- [Exercise description] For each line below that includes the word "computer", make a copy.

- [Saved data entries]

• • • • •

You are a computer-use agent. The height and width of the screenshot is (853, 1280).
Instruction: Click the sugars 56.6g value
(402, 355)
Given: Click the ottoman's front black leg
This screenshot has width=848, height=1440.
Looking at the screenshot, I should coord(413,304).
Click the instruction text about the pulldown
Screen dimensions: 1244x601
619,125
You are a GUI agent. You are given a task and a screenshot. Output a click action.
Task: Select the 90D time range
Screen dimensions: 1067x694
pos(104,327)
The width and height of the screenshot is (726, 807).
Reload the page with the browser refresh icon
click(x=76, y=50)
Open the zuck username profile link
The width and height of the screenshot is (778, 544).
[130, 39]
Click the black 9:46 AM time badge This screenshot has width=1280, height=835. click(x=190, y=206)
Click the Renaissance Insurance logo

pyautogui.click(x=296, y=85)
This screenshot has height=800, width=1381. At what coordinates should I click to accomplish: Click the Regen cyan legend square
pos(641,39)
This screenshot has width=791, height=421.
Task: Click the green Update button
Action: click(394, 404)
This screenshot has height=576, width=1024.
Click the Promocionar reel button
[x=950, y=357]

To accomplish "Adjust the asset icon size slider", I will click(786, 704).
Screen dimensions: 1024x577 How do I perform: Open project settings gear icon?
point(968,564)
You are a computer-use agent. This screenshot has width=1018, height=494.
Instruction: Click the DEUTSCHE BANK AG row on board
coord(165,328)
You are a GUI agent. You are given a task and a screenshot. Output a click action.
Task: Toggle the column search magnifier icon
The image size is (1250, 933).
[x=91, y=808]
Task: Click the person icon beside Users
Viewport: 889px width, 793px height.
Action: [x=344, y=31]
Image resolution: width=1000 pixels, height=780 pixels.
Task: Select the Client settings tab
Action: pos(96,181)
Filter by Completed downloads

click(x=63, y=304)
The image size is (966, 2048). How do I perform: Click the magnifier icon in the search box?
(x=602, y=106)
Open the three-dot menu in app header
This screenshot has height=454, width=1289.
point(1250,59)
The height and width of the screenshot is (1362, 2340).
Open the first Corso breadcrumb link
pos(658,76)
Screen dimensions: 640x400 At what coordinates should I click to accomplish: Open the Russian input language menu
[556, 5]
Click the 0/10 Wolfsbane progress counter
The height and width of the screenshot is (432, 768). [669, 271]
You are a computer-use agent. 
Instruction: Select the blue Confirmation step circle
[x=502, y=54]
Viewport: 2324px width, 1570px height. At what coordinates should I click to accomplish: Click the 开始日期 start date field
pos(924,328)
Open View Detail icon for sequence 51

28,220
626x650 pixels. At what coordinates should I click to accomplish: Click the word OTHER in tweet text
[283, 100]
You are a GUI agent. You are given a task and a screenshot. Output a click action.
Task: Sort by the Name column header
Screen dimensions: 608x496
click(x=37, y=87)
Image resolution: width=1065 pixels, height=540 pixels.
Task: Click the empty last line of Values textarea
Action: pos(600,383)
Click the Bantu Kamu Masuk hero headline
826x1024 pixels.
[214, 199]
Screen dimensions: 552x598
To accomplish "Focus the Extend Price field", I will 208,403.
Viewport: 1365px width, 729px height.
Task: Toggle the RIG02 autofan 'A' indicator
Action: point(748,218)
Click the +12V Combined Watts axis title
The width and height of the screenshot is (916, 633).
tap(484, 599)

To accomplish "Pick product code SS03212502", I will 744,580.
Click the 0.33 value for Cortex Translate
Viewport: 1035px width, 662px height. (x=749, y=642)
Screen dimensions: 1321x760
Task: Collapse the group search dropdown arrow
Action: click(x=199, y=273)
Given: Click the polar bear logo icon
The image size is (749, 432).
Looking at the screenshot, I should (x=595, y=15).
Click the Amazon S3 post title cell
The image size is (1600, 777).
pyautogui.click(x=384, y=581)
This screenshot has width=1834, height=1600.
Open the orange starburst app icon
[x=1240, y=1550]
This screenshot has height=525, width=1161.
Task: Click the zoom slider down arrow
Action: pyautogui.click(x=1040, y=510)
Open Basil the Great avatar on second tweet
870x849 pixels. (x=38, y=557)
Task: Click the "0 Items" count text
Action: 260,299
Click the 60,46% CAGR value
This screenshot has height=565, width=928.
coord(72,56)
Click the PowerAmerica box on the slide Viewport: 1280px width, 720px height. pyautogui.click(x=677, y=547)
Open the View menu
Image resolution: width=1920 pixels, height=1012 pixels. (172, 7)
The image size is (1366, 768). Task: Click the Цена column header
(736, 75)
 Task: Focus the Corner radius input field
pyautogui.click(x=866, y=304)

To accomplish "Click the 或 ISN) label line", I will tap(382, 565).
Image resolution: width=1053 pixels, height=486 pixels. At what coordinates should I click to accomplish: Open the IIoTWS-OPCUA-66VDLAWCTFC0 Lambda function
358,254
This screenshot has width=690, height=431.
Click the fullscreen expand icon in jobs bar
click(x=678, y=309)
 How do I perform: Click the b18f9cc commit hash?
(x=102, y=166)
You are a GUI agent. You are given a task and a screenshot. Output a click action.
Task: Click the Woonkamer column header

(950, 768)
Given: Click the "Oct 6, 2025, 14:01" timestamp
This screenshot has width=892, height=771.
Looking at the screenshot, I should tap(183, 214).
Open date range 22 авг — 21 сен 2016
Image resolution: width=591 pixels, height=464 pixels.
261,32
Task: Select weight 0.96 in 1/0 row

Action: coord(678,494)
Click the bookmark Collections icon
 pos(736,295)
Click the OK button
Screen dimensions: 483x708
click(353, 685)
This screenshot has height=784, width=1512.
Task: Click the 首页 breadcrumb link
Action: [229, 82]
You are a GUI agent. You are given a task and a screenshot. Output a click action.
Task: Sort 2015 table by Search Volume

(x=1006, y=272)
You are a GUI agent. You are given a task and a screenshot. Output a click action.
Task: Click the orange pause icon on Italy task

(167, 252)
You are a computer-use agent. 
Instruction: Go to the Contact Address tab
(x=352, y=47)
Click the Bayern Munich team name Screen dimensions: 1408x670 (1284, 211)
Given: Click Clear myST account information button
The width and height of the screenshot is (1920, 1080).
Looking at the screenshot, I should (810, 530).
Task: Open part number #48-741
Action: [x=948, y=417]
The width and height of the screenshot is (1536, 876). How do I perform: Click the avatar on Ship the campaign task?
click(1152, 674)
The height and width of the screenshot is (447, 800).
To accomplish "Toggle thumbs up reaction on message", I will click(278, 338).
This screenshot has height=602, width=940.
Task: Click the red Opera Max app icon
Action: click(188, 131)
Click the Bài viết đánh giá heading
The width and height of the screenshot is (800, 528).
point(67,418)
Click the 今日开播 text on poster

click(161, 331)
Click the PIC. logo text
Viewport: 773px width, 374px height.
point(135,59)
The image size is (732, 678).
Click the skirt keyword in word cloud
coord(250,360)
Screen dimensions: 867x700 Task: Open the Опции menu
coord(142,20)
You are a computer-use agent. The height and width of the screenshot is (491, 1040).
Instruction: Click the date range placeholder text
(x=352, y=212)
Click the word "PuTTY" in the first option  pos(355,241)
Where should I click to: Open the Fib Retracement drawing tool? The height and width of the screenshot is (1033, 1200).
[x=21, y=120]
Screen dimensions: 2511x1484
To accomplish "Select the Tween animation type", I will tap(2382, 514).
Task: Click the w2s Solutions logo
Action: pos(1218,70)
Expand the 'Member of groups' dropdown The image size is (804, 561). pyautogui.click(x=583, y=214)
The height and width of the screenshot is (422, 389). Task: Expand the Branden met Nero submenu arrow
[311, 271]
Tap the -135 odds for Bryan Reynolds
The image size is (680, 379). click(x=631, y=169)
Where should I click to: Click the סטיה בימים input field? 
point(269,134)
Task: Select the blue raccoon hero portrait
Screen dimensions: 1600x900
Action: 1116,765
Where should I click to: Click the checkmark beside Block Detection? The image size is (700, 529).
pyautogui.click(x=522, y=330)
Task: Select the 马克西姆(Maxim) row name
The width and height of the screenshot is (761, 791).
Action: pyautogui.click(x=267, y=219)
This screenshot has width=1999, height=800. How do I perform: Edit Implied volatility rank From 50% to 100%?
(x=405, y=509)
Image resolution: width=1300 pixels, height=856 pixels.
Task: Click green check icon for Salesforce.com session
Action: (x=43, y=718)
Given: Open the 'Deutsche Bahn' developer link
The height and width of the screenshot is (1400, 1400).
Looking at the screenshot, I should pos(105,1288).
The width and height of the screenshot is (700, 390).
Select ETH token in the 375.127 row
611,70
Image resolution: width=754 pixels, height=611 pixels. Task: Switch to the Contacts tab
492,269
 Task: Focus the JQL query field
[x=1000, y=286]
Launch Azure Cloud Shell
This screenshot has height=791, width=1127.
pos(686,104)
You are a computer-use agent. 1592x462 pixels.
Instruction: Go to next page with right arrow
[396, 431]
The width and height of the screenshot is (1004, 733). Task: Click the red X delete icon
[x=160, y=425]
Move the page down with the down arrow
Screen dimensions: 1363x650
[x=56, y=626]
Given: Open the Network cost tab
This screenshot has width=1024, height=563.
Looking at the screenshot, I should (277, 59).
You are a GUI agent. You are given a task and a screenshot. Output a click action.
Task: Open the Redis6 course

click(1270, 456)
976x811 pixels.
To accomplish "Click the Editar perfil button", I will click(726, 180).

• • • • •

- [Response]
You are a computer-use agent. The height and width of the screenshot is (853, 1280).
You are a computer-use agent. This screenshot has width=1018, height=494.
You are a computer-use agent. 
You are a computer-use agent. 
You are a computer-use agent. The height and width of the screenshot is (491, 1040).
You are a computer-use agent. 1592x462 pixels.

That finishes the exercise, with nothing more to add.